DATA:
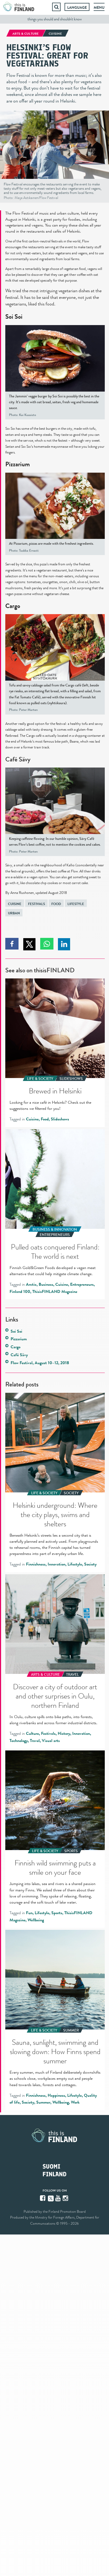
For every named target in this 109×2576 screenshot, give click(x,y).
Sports (56, 1913)
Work (75, 2102)
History (64, 1733)
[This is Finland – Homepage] (19, 7)
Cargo (12, 605)
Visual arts (51, 1740)
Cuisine (14, 903)
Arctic (31, 1284)
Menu (99, 7)
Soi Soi (13, 316)
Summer (43, 2102)
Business (46, 1284)
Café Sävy (19, 1355)
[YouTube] (58, 2198)
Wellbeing (36, 1920)
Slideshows (60, 1119)
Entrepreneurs (82, 1284)
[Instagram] (66, 2198)
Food (56, 903)
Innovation (56, 1564)
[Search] (56, 7)
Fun (29, 1913)
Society (90, 1564)
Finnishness (36, 1564)
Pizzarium (17, 464)
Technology (19, 1740)
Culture (32, 1733)
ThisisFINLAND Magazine (54, 1291)
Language (77, 7)
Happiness (56, 2095)
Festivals (36, 903)
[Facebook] (43, 2198)
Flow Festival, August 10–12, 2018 (40, 1363)
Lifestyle (75, 903)
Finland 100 (20, 1291)
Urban (14, 913)
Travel (35, 1740)
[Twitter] (50, 2197)
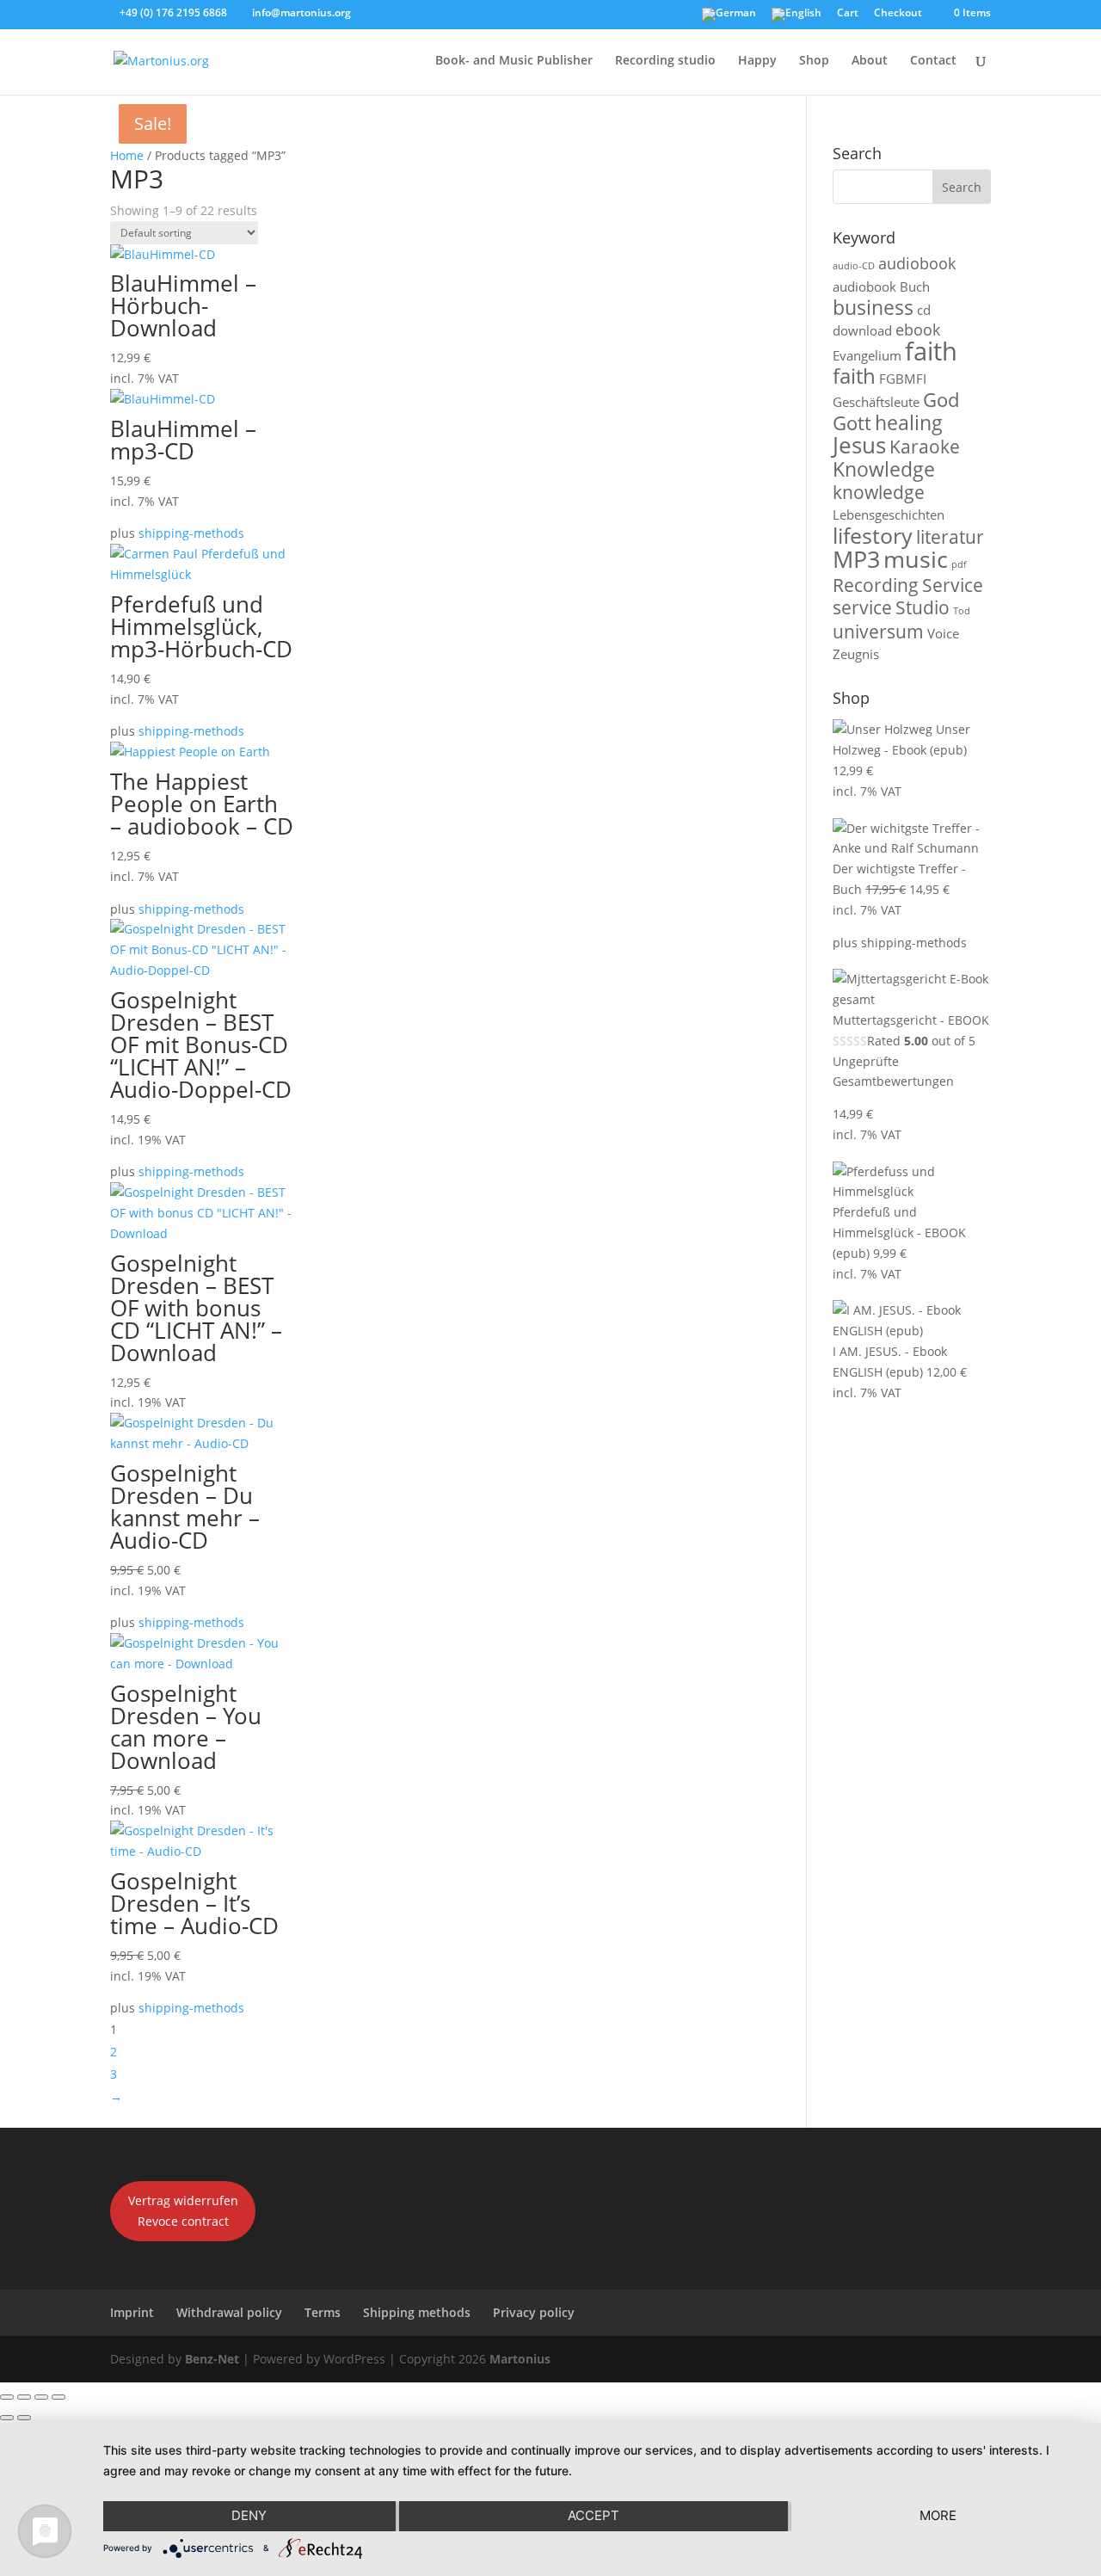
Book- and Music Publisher (514, 61)
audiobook (917, 263)
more (938, 2515)
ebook (917, 329)
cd (924, 309)
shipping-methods (191, 533)
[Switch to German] (729, 18)
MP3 (856, 559)
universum (878, 631)
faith (931, 351)
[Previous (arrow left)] (7, 2417)
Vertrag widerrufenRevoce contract (183, 2210)
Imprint (132, 2312)
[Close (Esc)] (58, 2397)
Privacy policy (534, 2312)
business (873, 307)
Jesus (859, 445)
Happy (757, 61)
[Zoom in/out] (7, 2397)
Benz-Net (212, 2359)
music (915, 559)
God (941, 399)
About (870, 61)
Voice (943, 633)
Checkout (898, 14)
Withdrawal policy (229, 2312)
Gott (852, 422)
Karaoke (924, 446)
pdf (959, 564)
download (862, 330)
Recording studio (665, 61)
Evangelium (867, 355)
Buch (915, 286)
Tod (961, 611)
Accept (593, 2515)
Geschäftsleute (876, 401)
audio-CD (854, 266)
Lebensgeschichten (888, 514)
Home (127, 155)
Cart (847, 14)
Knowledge (884, 469)
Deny (249, 2515)
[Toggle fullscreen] (24, 2397)
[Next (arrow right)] (24, 2417)
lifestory (873, 535)
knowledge (879, 492)
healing (909, 423)
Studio (922, 607)
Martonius (518, 2359)
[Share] (41, 2397)
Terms (322, 2312)
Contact (933, 61)
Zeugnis (856, 653)
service (862, 607)
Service (952, 585)
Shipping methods (417, 2312)
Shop (814, 61)
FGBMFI (902, 378)
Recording (876, 585)
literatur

INSTRUCTIONS FOR THE TASK:
Print the records again exactly, without the pictures.

RESULT:
For every named target in this 109×2576 screenshot, give click(x,y).
Sports (56, 1913)
Work (75, 2102)
History (64, 1733)
[This is Finland – Homepage] (19, 7)
Cargo (12, 605)
Visual arts (51, 1740)
Cuisine (14, 903)
Arctic (31, 1284)
Menu (99, 7)
Soi Soi (13, 316)
Summer (43, 2102)
Business (46, 1284)
Café Sävy (19, 1355)
[YouTube] (58, 2198)
Wellbeing (36, 1920)
Slideshows (60, 1119)
Entrepreneurs (82, 1284)
[Instagram] (66, 2198)
Food (56, 903)
Innovation (56, 1564)
[Search] (56, 7)
Fun (29, 1913)
Society (90, 1564)
Finnishness (36, 1564)
Pizzarium (17, 464)
Technology (19, 1740)
Culture (32, 1733)
ThisisFINLAND Magazine (54, 1291)
Language (77, 7)
Happiness (56, 2095)
Festivals (36, 903)
[Facebook] (43, 2198)
Flow Festival, August 10–12, 2018 (40, 1363)
Lifestyle (75, 903)
Finland 100 (20, 1291)
Urban (14, 913)
Travel (35, 1740)
[Twitter] (50, 2197)
Book- and Music Publisher (514, 61)
audiobook (917, 263)
more (938, 2515)
ebook (917, 329)
cd (924, 309)
shipping-methods (191, 533)
[Switch to German] (729, 18)
MP3 (856, 559)
universum (878, 631)
faith (931, 351)
[Previous (arrow left)] (7, 2417)
Vertrag widerrufenRevoce contract (183, 2210)
Imprint (132, 2312)
[Close (Esc)] (58, 2397)
Privacy policy (534, 2312)
business (873, 307)
Jesus (859, 445)
Happy (757, 61)
[Zoom in/out] (7, 2397)
Benz-Net (212, 2359)
music (915, 559)
God (941, 399)
About (870, 61)
Voice (943, 633)
Checkout (898, 14)
Withdrawal policy (229, 2312)
Gott (852, 422)
Karaoke (924, 446)
pdf (959, 564)
download (862, 330)
Recording studio (665, 61)
Evangelium (867, 355)
Buch (915, 286)
Tod (961, 611)
Accept (593, 2515)
Geschäftsleute (876, 401)
audio-CD (854, 266)
Lebensgeschichten (888, 514)
Home (127, 155)
Cart (847, 14)
Knowledge (884, 469)
Deny (249, 2515)
[Toggle fullscreen] (24, 2397)
[Next (arrow right)] (24, 2417)
lifestory (873, 535)
knowledge (879, 492)
healing (909, 423)
Studio (922, 607)
Martonius (518, 2359)
[Share] (41, 2397)
Terms (322, 2312)
Contact (933, 61)
Zeugnis (856, 653)
service (862, 607)
Service (952, 585)
Shipping methods (417, 2312)
Shop (814, 61)
FGBMFI (902, 378)
Recording (876, 585)
literatur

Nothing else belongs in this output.